Çanakkale'deki altın çıkarma faaliyetine dair protestolar sürüyor. Bizdeki sözde çevreciler, Bodrum başta olmak üzere birçok gözbebeğimiz ağaçlar kesilerek betona boğulurken susar.
Efendiler, süper lüks konaklarına Boğaz'a nazır alan açmak için ağaç kestiğinde susar.
Koç Üniversitesi inşa edilirken canım ormanın içine edildiğinde dahi susar.
Hatta bugünlerde çok endişelendiklerini söyledikleri Kaz Dağları'nın eteklerine, CHP'li belediyelerce verilen izinlerle oteller kondurulurken de susar.
Bizdeki 'çevreci'liğin büyük kısmı sus payı üzerine döner zaten. Dünyada da aşağı yukarı böyledir ya.

* [Yapılacak görevler]:
(a) Seçilen metne göre aşağıdaki soruları yanıtlayın; yanıtları da aynı işaretlerle verin.
(i) Çanakkale'deki protestolar hangi faaliyete dair sürmektedir?
(ii) Ormanın içine edildiği söylenen sırada ne inşa ediliyordu?
(iii) Kaz Dağları'nın eteklerine oteller kimlerin verdiği izinlerle konduruluyor?
(b) Aşağıdaki ifadelerin seçilen metinle uyuşup uyuşmadığını evet ya da hayır ile belirtin ve lütfen her birinde karar veren sözleri metinden aynen alıntılayın.
(i) Çanakkale'deki protestolar sona ermiştir.
(ii) Bodrum, ağaçları kesilerek betona boğulan yerler arasında sayılır.
(iii) Dünyadaki durum buradakinden tamamen farklıdır.

* [Veri kümesinden kesit]:
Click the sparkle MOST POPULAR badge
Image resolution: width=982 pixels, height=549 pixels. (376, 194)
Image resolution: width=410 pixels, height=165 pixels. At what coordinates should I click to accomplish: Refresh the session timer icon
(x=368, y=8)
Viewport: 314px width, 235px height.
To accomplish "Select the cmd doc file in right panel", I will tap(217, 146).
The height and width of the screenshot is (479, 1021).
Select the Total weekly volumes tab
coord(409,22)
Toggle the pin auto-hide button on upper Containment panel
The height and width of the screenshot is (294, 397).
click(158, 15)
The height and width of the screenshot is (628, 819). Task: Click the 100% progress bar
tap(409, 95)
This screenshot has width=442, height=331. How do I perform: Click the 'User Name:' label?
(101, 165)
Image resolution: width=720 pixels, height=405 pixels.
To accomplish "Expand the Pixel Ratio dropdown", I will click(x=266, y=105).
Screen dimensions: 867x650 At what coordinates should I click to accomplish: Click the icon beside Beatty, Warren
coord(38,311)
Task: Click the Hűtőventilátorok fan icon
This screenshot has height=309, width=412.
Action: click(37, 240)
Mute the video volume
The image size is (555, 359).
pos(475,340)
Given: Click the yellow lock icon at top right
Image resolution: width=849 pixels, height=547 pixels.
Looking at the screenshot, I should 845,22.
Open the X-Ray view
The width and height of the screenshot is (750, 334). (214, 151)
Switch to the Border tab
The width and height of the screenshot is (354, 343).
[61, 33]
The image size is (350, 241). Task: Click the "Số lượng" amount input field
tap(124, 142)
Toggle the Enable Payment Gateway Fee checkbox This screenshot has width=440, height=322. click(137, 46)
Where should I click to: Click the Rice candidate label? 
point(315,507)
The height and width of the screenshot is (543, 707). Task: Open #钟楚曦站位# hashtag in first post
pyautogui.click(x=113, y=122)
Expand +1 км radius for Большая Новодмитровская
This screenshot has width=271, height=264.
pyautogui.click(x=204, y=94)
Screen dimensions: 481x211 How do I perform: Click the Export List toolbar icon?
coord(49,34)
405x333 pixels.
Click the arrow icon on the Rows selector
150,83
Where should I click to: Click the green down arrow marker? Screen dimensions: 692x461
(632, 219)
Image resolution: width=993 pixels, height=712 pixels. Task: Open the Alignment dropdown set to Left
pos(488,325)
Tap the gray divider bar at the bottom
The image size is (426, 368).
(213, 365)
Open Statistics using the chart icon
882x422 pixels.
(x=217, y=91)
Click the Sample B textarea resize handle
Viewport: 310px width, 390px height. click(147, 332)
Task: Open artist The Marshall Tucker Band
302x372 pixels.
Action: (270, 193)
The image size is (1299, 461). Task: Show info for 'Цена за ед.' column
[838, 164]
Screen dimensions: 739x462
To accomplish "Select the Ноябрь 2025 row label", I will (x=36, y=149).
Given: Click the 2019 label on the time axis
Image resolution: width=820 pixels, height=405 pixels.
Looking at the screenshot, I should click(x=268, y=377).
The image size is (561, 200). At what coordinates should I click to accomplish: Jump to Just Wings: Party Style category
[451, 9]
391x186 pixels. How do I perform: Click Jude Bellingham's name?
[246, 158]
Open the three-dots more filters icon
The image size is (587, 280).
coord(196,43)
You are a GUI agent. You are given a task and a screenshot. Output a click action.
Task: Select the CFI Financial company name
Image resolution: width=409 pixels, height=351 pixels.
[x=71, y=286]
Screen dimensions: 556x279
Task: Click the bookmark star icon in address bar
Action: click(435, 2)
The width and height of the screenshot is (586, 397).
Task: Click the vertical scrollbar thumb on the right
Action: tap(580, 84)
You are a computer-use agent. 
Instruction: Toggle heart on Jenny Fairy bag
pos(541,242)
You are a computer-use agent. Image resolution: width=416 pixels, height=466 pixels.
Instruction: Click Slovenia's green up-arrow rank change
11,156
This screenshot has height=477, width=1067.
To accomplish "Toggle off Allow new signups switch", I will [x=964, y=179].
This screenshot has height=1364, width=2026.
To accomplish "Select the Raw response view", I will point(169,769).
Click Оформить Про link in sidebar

* [Görev yanıtları]:
(a)
(i) Altın çıkarma faaliyetine.
(ii) Koç Üniversitesi.
(iii) CHP'li belediyelerin verdiği izinlerle.

(b)
(i) Hayır: "Çanakkale'deki altın çıkarma faaliyetine dair protestolar sürüyor."
(ii) Evet: "Bodrum başta olmak üzere birçok gözbebeğimiz ağaçlar kesilerek betona boğulurken"
(iii) Hayır: "Dünyada da aşağı yukarı böyledir ya."